Plaintiff moved in the trial court to compel defendant to produce and augment the administrative record with his tenure dossier. The trial court denied the motion. In his opening brief on his first amended writ petition, plaintiff renewed his request that the trial court order defendant to produce the tenure dossier.
In its response to plaintiff’s motion to compel, defendant stated: “To the extent the Court believes it may need to review the confidential tenure dossier to adjudicate [plaintiff’s] claims, to protect the confidentiality of [defendant’s] tenure review process and the privacy interests of the professors who provided sincere reviews of [plaintiff’s] scholarship based on [defendant’s] representations that those reviews would be kept confidential, the Court should review the documents in camera, without requiring [defendant] to produce the documents to [plaintiff] or his counsel, before making any further order.” It restated that position in its brief in opposition to plaintiff’s first amended writ petition. The trial court did not review plaintiff’s dossier in camera.

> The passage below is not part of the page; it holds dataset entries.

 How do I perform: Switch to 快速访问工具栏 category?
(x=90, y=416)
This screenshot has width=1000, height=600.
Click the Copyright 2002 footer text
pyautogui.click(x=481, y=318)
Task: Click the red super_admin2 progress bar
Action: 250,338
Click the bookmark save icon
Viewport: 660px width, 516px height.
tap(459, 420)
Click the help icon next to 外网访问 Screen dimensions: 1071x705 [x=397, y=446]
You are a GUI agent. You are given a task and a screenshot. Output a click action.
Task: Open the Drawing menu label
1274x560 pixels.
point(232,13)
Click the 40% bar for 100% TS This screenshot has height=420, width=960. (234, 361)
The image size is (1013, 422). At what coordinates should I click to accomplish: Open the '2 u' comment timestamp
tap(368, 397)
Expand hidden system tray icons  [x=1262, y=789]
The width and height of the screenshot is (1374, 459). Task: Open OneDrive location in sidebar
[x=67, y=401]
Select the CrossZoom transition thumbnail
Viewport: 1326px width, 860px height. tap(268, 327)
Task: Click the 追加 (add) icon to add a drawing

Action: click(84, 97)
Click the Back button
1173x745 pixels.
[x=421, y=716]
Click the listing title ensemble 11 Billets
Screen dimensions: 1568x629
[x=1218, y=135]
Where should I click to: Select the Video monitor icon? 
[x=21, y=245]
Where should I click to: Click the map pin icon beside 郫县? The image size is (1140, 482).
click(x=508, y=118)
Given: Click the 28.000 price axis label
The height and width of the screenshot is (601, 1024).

Plaintiff’s grievance in part concerned the tenure committee’s claimed consideration of the referee reports allegedly contained in his dossier. His writ petition asserted procedural violations in the grievance proceeding centered on the dossier and its contents. Without reviewing the dossier in camera, the trial court found that the evidence established that the referee reports were not included in the tenure dossier or referenced in the subcommittee report. Accordingly, it ruled, the grievance panel properly concluded that the dossier did not contain documents relevant to plaintiff’s grievance. Moreover, the court ruled, public policy favors protecting confidential tenure review materials from disclosure.
The trial court abused its discretion in denying plaintiff’s motion to compel without first reviewing the tenure dossier in camera. The court could not properly consider plaintiff’s procedural unfairness claims without determining, in the first instance, whether the tenure dossier included the referee reports or references to the substance of those reports. Further, in camera review is a routinely used procedure to protect confidentiality.
On remand, the trial court is to order defendant to lodge the tenure dossier under seal with the court. The court is to review the tenure dossier to determine whether it contains referee reports or references to the substance of the referee reports. If the dossier includes such reports or references to the substance of those reports, the court shall exercise its discretion in determining whether additional materials must be produced to plaintiff and thereafter conduct further proceedings as appropriate. If the dossier does not include such reports or references to the substance of those reports, the court is to reenter judgment in defendant’s favor.